In a bid to make scheduling and tracking trains easier, more efficient, and more reliable, train companies agreed with one another to begin using the four time zones and denoting their corresponding regions, making sure all rail company clocks within said zones were synched up. Much of the country beyond the railroad companies quickly adopted the use of these time zones, but they were actually not officially adopted by the federal government for more than three decades to follow. It was not until 1918 that the Standard Time Act enshrined the use of time zones in law.

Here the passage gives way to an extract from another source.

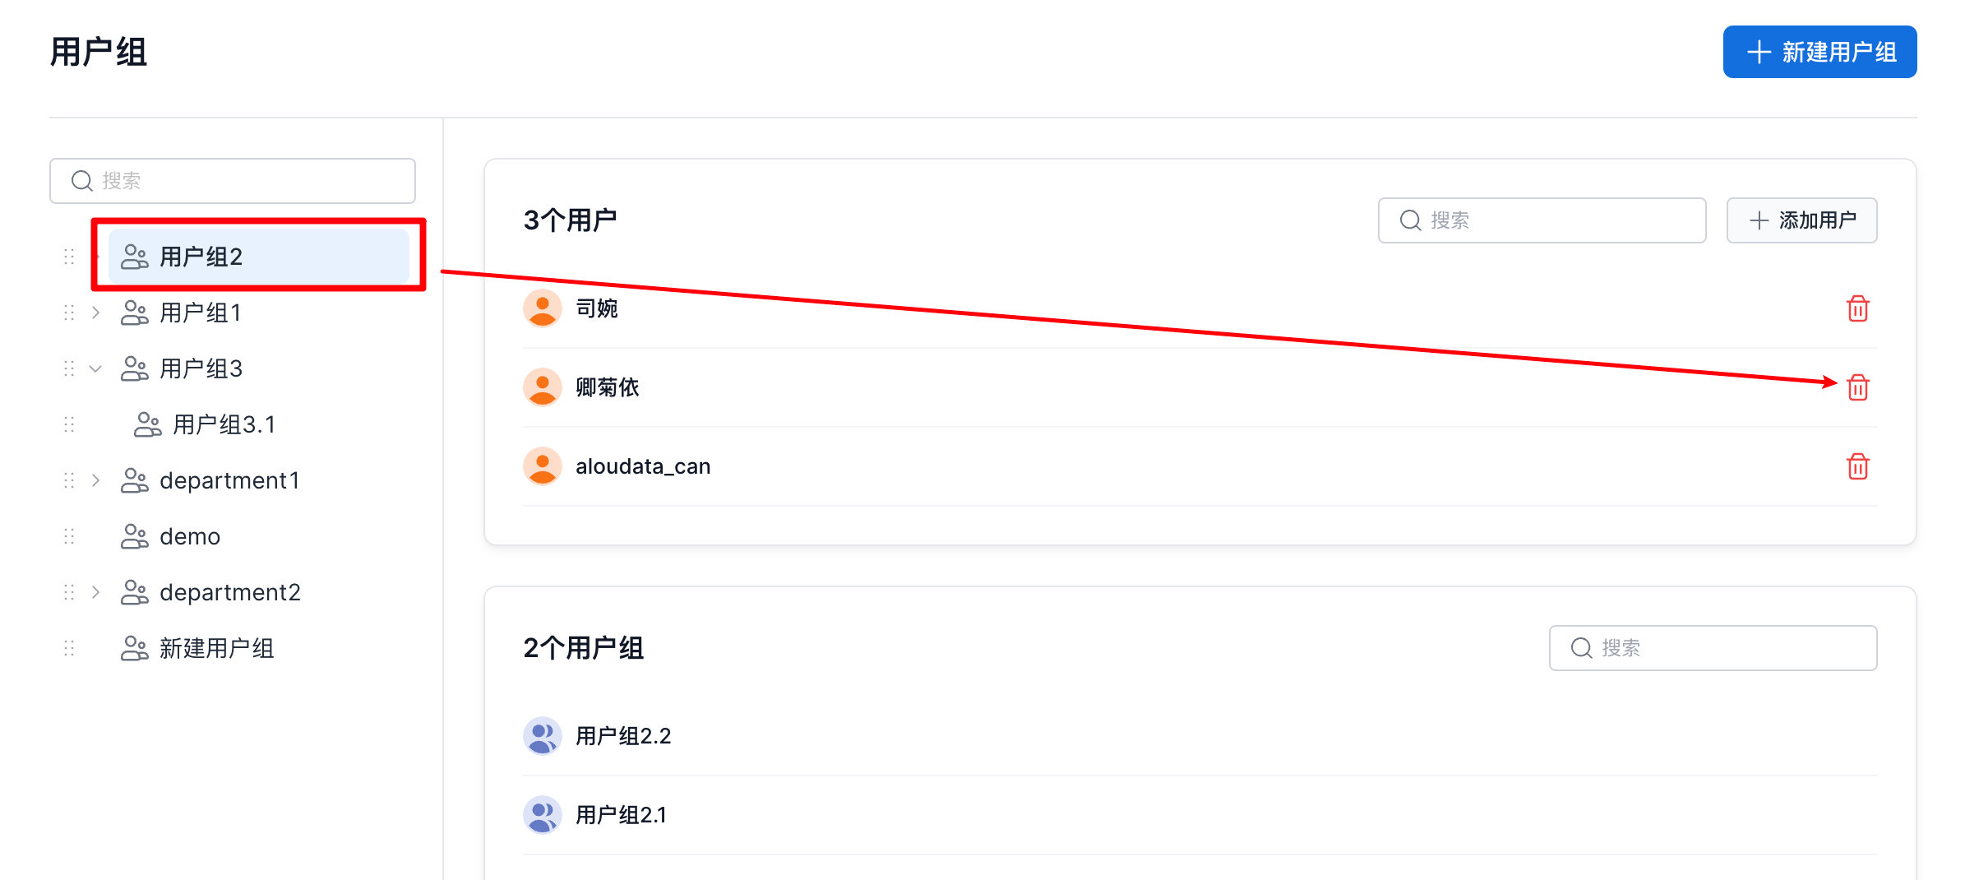Image resolution: width=1965 pixels, height=880 pixels.
Task: Click drag handle beside 新建用户组 item
Action: click(x=69, y=648)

Northern Pacific Railway Route completed with ceremonial spike driven by President Grant

While hardly as famous as the completion of the Transcontinental Railroad that took place on May 10, 1869, near Promontory, Utah, the completion of the Northern Pacific was of great importance to citizens of Montana and to many in the greater Pacific Northwest beyond, according to PBS Thirteen. When the final spike was driven into the ground near the western border of Montana, it connected the east and central areas of the northern American states with the west, opening up opportunities for trade and travel.

On hand to drive home that last spike on September 8, 1883, was none other than Ulysses S. Grant, according to OTE Corporation, then out of office after having served two terms as president. The Northern Pacific rail line connected the Pacific Northwest with multiple states in the north, the line terminating in Minnesota and with total track measured at nearly 7,000 miles. 

Mayo Clinic established after devastating tornado

Today, the Mayo Clinic is one of the world's leading centers of medical care, research, and education, and it is respected globally as a leader in these efforts. But when it was formed, it was an emergency triage center. That's because the institution that grew into the Mayo Clinic of today started after a horrible tornado ravaged Rochester, Minnesota, in late August 1883.

On August 21, as evening settled, twirling winds ripped through much of the city, killing dozens of people and leaving hundreds injured, according to Minn Post. Doctor William Worrall Mayo, along with help from his sons and many other volunteers, established a makeshift hospital to help treat the wounded. Several months later, their quickly established medical center would grow into the Saint Mary's Hospital, which was later renamed the Mayo Clinic in honor of the doctor. And over the years it would grow into the institution as it's known today.